En las cálidas tierras de La Guajira, cuando el sol comienza a bajar y el viento alivia el desierto, las mujeres wayuu se sientan en círculo. No solo a tejer. Se sientan a conversar, a recordar, a enseñar y a sanar. Una mochila wayuu puede tardar hasta 30 días en completarse, pero en cada uno de esos días ocurre algo más profundo: se transmite conocimiento, se fortalecen lazos y se teje, literalmente, el tejido social de una comunidad.

Cada punto tiene un propósito. Cada símbolo, conocido como kanasü, no es un adorno: es un lenguaje. Las figuras geométricas representan animales, astros, caminos y emociones. Son historias de la naturaleza, de los sueños, de los clanes y de la memoria colectiva. Tejer es, para el pueblo wayuu, un acto de resistencia cultural y también de construcción de paz.

Porque mientras las manos se mueven con la aguja, las voces también se encuentran. En esos espacios de tejido colectivo, se resuelven conflictos familiares, se toman decisiones comunitarias y se fortalecen los lazos de confianza. No hay prisa. Hay pausa, hay escucha, hay palabra tejida.

El tejido es también educación intergeneracional. Las abuelas enseñan a las nietas no solo la técnica, sino la filosofía que hay detrás: la paciencia, el respeto por los ciclos, la importancia de dejar huella. Es una escuela de vida donde el saber no se impone, se comparte.

Y hay más: el tejido es autonomía. Para muchas familias wayuu, la venta de mochilas, chinchorros, guaireñas y otros productos artesanales representa el sustento diario.
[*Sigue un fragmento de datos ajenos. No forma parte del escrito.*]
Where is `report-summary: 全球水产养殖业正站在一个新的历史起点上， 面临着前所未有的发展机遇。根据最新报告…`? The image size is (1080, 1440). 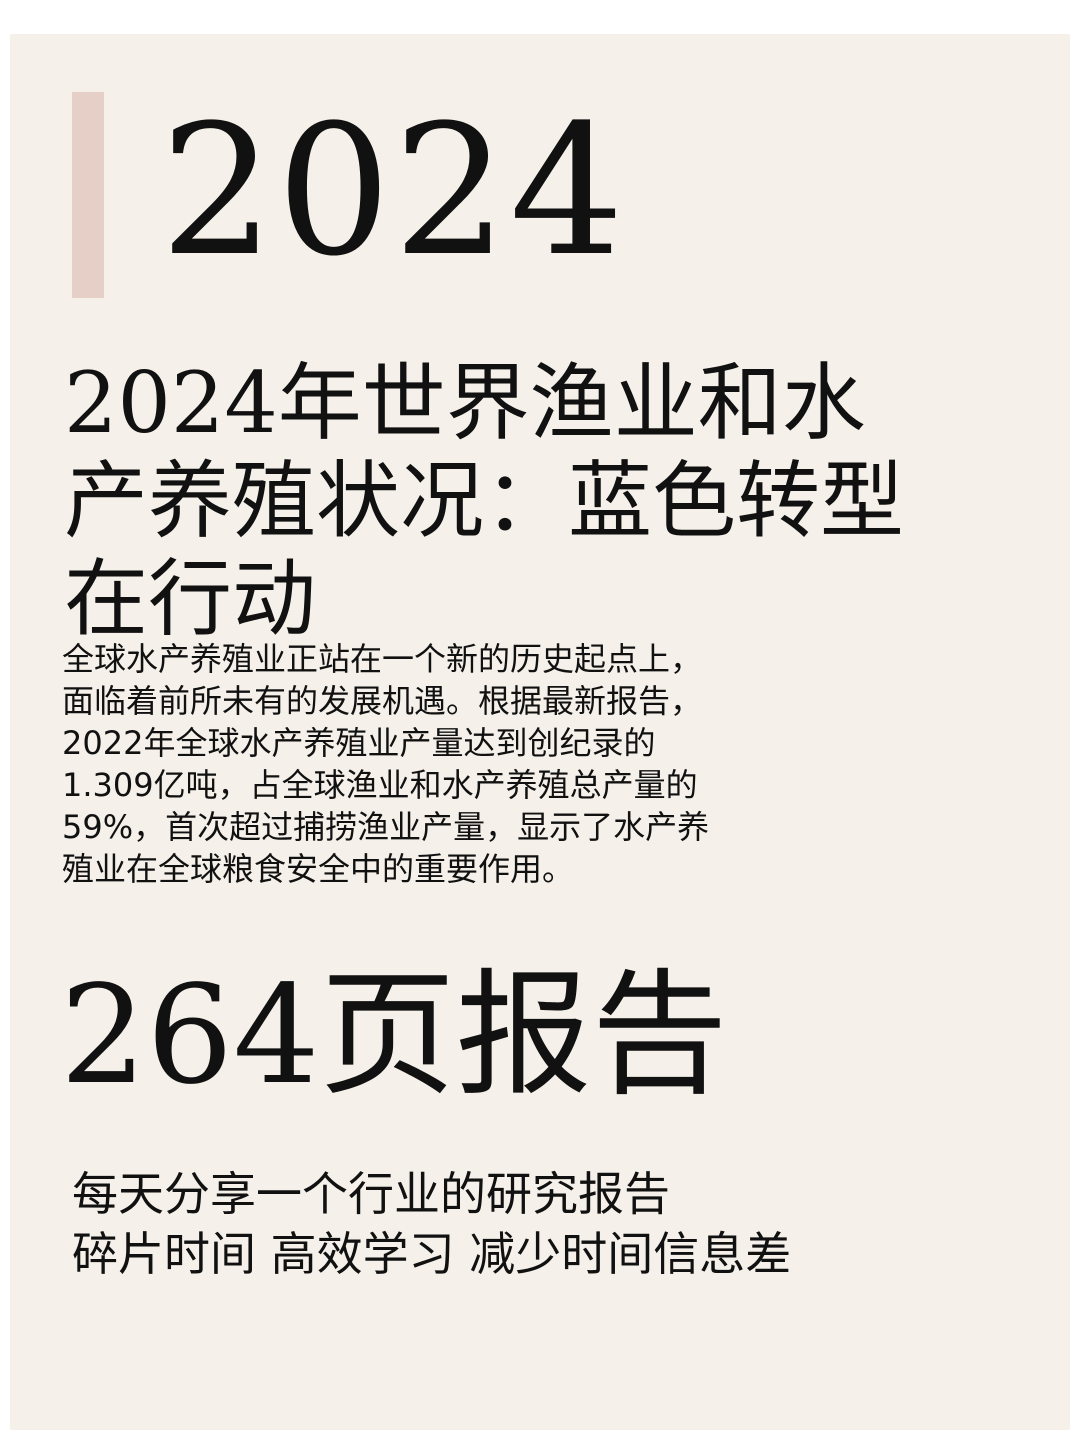 report-summary: 全球水产养殖业正站在一个新的历史起点上， 面临着前所未有的发展机遇。根据最新报告… is located at coordinates (386, 764).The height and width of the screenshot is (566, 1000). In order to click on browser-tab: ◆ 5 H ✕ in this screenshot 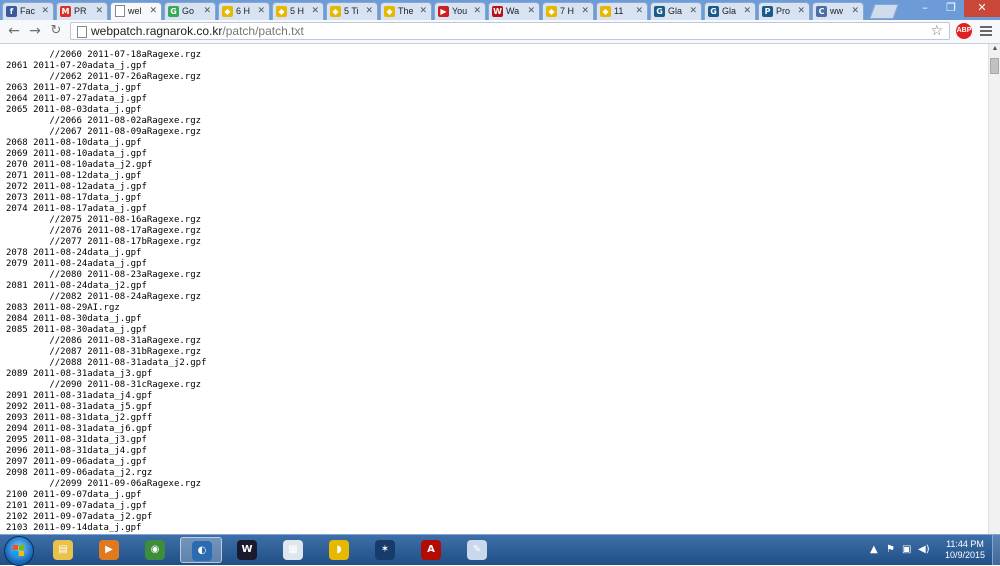, I will do `click(298, 11)`.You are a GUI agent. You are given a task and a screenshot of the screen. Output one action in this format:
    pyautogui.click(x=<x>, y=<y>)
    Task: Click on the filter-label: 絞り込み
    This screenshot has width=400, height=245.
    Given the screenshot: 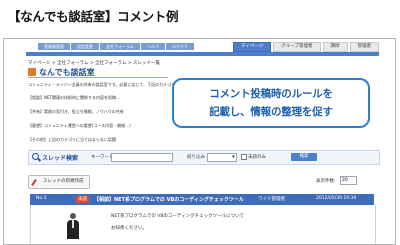 What is the action you would take?
    pyautogui.click(x=196, y=158)
    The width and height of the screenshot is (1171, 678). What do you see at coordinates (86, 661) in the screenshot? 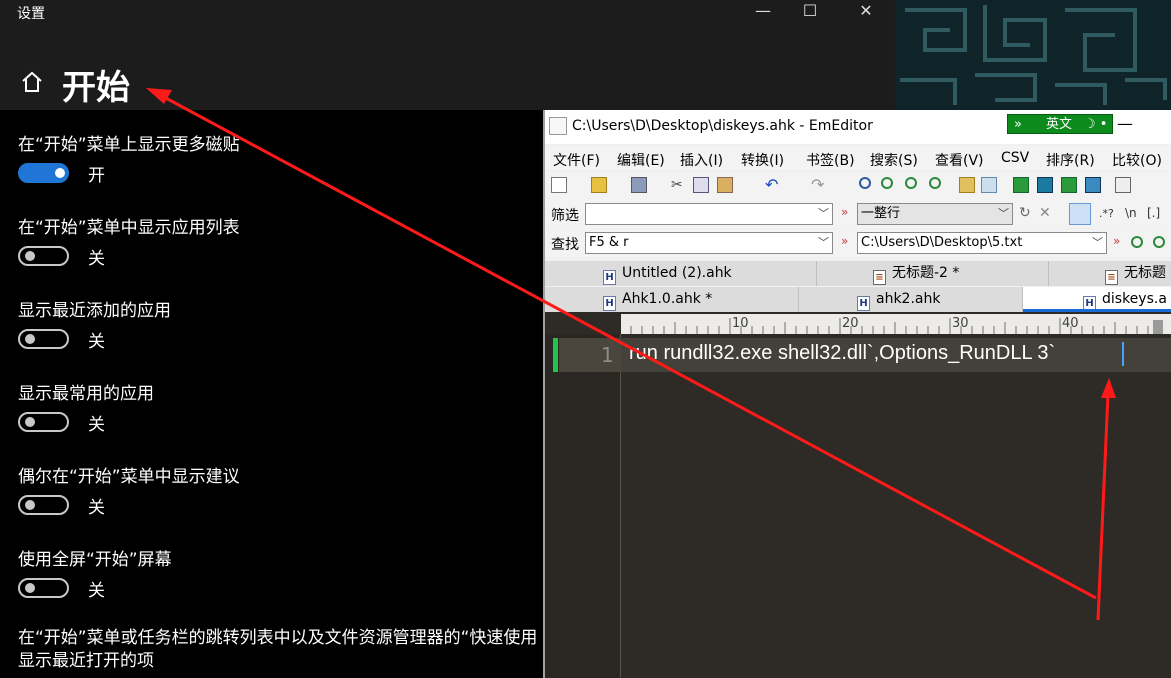
I see `setting-label-line2: 显示最近打开的项` at bounding box center [86, 661].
Es una economía que nace de la tradición y que permite a las mujeres sostener sus hogares sin tener que abandonar su territorio ni su identidad.

En un país que ha vivido décadas de conflicto, los tejidos wayuu nos recuerdan algo esencial: la paz no se firma solo en documentos. Se construye en los gestos cotidianos, en la transmisión de saberes, en la valoración del trabajo digno y en la capacidad de una comunidad para mantenerse unida, hilo a hilo.

Hoy, cuando miramos una mochila wayuu, no vemos un accesorio de moda. Vemos horas de trabajo, siglos de tradición, una historia de resistencia pacífica y una invitación a tejer, también nosotros, relaciones más justas y humanas.